Exercise brief → Set down verbatim the lines from the one containing "Select the red 72.40 support label" through the one containing "This screenshot has width=1512, height=801.", both included, and nothing else.

Input rows →
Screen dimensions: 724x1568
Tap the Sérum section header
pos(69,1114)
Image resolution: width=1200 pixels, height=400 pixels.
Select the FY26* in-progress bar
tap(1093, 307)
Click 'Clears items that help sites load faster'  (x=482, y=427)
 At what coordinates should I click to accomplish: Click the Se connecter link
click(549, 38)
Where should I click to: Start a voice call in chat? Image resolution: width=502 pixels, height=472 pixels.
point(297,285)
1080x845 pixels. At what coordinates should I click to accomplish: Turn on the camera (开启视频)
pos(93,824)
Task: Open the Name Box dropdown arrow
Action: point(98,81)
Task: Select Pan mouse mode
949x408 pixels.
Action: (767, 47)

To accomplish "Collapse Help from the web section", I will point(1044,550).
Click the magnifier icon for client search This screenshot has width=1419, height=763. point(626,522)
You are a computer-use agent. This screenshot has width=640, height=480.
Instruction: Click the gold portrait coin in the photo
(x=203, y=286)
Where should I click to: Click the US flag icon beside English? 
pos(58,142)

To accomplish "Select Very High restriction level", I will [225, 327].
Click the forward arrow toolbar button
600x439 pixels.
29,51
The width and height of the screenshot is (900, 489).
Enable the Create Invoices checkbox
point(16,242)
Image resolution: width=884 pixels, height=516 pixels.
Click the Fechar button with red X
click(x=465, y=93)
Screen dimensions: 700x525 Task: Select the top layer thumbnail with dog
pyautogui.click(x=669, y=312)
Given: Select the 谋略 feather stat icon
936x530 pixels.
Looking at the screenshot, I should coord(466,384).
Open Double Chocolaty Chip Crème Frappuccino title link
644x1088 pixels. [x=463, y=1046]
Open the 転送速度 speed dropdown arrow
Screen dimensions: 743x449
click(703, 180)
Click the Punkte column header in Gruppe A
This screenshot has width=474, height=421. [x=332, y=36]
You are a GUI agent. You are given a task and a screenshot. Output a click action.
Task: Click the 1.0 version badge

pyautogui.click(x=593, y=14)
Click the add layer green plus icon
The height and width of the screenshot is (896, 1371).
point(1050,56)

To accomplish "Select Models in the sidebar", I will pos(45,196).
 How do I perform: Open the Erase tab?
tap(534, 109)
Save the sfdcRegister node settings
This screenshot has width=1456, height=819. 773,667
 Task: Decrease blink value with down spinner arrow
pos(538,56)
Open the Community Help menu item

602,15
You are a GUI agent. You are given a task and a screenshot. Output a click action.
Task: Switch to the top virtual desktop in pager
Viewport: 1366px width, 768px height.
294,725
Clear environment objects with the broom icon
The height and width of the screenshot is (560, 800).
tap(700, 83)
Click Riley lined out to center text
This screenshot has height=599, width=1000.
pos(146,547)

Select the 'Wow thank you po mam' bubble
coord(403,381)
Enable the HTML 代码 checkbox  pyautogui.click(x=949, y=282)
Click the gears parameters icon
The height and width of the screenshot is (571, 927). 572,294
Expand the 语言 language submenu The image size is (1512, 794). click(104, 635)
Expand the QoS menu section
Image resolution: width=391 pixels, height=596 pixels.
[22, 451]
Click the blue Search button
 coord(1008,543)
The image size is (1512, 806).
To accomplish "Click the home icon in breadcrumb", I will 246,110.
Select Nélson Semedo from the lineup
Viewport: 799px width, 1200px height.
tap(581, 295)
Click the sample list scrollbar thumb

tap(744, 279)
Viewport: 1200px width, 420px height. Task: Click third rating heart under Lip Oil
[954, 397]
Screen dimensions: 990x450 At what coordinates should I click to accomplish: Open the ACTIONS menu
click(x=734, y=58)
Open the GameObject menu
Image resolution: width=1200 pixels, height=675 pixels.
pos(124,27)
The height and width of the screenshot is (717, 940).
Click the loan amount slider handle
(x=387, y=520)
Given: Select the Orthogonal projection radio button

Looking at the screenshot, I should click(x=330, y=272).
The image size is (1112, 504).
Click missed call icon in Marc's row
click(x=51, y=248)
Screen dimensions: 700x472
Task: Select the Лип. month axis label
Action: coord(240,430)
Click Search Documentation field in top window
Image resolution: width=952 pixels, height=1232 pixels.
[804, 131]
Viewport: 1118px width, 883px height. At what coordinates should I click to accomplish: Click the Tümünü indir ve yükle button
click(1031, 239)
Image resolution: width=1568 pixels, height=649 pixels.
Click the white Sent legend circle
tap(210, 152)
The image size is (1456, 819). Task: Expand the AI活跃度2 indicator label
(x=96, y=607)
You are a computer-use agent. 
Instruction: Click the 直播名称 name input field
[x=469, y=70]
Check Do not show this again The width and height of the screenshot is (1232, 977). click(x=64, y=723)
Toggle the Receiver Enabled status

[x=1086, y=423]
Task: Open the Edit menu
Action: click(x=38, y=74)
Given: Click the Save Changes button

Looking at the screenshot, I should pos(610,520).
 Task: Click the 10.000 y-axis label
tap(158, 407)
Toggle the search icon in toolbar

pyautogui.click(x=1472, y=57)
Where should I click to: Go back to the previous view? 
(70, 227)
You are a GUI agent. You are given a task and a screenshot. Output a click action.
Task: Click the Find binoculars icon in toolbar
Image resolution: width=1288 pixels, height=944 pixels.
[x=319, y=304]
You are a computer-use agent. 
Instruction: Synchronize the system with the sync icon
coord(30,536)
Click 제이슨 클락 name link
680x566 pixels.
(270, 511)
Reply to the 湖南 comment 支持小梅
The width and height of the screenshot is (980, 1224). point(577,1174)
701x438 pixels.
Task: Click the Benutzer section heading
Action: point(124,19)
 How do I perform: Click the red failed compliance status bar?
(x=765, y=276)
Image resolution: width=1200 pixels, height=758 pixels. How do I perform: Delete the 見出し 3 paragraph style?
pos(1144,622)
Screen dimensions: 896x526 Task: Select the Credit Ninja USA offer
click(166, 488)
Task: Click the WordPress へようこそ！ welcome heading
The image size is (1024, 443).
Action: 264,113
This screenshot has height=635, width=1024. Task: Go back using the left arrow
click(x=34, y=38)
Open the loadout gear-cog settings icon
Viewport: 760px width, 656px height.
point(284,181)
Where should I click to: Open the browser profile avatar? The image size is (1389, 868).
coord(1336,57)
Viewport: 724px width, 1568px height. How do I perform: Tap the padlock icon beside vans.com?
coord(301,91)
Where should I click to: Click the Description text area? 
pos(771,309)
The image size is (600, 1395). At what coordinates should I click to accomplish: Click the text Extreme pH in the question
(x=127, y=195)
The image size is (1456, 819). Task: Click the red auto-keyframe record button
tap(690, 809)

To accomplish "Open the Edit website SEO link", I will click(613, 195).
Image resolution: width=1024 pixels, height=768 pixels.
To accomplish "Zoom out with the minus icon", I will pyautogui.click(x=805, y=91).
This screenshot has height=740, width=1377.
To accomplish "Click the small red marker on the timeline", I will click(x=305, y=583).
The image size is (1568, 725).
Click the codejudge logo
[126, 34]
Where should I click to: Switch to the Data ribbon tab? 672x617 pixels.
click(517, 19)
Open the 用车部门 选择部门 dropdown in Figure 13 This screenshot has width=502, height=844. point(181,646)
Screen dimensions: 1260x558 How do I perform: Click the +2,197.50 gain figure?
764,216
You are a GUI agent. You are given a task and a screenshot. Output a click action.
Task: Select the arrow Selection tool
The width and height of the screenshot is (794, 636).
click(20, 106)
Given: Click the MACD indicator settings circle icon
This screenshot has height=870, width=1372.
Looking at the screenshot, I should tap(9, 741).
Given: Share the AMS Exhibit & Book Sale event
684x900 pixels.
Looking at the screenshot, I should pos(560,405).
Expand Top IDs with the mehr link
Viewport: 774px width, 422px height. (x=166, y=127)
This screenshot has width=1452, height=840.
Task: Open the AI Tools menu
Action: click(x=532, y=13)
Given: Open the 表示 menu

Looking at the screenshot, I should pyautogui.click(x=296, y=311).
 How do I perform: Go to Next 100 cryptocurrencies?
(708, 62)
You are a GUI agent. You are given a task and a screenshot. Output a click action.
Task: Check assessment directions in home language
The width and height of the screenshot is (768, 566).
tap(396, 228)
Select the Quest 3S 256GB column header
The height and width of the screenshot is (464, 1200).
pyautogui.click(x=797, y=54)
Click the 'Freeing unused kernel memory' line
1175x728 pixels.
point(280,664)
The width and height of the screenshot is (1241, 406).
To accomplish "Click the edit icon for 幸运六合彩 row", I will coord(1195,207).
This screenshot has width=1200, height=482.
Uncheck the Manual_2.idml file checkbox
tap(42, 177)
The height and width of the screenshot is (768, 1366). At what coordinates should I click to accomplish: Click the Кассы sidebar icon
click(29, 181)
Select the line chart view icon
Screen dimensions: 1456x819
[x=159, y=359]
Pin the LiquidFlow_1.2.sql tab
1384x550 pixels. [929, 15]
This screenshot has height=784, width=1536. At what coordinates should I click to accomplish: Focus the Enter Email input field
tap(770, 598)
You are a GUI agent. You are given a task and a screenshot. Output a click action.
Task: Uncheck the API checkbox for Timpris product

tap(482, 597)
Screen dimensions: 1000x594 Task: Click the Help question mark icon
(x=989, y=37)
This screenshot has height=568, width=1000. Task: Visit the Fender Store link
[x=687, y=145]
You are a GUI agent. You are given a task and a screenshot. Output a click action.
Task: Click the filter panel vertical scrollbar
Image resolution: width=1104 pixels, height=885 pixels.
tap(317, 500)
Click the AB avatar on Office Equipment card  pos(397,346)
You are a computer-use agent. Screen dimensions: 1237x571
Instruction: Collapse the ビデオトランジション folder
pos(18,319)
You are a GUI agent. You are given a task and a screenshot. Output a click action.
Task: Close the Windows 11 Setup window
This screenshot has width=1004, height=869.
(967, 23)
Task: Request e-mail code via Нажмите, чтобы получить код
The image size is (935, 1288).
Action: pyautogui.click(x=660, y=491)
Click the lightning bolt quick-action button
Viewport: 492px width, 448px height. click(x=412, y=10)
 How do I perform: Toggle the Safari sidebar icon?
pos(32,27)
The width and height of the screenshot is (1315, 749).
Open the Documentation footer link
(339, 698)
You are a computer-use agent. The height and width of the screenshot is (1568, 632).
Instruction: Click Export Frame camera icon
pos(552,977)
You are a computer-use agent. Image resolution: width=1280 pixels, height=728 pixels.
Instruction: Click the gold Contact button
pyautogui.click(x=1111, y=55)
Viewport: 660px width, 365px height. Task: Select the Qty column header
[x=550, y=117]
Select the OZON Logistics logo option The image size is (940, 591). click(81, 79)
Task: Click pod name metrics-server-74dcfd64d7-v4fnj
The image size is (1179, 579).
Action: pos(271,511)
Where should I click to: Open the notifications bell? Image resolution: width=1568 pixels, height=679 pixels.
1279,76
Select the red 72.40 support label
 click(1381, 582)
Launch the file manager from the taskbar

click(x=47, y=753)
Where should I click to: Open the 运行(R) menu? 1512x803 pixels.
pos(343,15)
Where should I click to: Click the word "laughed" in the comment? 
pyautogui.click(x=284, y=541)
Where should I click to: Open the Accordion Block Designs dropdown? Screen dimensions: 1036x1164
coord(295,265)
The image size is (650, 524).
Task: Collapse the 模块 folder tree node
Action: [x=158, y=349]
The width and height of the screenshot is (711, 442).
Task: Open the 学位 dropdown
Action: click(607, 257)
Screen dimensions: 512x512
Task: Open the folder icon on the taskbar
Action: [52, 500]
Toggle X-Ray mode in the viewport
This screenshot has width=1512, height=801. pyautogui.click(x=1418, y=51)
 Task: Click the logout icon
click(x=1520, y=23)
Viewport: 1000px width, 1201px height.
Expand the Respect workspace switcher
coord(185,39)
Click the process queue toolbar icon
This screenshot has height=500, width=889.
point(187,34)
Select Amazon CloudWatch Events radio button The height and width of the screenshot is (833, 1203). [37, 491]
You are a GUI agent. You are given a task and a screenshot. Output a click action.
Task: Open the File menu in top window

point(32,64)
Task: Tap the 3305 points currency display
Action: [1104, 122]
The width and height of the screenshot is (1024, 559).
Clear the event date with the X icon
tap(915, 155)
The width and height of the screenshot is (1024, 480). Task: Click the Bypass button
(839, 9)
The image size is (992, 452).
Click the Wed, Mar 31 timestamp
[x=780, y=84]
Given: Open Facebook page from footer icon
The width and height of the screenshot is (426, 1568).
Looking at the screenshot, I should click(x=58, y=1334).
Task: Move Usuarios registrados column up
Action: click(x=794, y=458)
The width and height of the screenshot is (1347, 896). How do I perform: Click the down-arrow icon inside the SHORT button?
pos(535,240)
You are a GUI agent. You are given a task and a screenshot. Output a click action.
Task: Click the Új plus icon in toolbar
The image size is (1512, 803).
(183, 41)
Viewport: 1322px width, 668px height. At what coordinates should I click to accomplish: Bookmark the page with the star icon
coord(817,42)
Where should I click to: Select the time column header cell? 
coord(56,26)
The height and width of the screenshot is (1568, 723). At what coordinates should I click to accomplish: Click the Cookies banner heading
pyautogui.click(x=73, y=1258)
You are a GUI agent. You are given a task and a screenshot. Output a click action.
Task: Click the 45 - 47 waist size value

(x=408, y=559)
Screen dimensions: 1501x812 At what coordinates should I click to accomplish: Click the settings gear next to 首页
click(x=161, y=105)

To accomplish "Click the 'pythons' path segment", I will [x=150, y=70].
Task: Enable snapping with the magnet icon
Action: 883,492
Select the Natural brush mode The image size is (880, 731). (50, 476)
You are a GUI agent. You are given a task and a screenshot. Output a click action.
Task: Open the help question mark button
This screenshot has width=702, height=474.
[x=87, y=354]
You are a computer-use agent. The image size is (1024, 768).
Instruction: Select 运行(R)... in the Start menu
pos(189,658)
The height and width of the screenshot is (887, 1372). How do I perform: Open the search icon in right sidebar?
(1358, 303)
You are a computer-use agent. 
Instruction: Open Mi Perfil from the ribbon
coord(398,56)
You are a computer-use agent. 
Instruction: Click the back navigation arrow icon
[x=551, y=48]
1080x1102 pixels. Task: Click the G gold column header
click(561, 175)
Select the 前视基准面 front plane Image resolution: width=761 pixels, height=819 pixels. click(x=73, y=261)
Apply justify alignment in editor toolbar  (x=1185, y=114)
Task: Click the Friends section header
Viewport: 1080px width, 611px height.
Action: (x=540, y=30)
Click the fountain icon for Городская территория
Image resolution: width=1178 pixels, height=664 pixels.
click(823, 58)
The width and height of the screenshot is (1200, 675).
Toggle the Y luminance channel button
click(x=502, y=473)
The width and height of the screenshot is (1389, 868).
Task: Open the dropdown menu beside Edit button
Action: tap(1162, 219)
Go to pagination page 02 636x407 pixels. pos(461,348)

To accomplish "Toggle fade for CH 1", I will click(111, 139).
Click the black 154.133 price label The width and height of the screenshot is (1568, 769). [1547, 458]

Solution to this exercise →
Select the red 72.40 support label
 click(1381, 582)
Launch the file manager from the taskbar

click(x=47, y=753)
Where should I click to: Open the 运行(R) menu? 1512x803 pixels.
pos(343,15)
Where should I click to: Click the word "laughed" in the comment? 
pyautogui.click(x=284, y=541)
Where should I click to: Open the Accordion Block Designs dropdown? Screen dimensions: 1036x1164
coord(295,265)
The image size is (650, 524).
Task: Collapse the 模块 folder tree node
Action: [x=158, y=349]
The width and height of the screenshot is (711, 442).
Task: Open the 学位 dropdown
Action: click(607, 257)
Screen dimensions: 512x512
Task: Open the folder icon on the taskbar
Action: [52, 500]
Toggle X-Ray mode in the viewport
This screenshot has width=1512, height=801. pyautogui.click(x=1418, y=51)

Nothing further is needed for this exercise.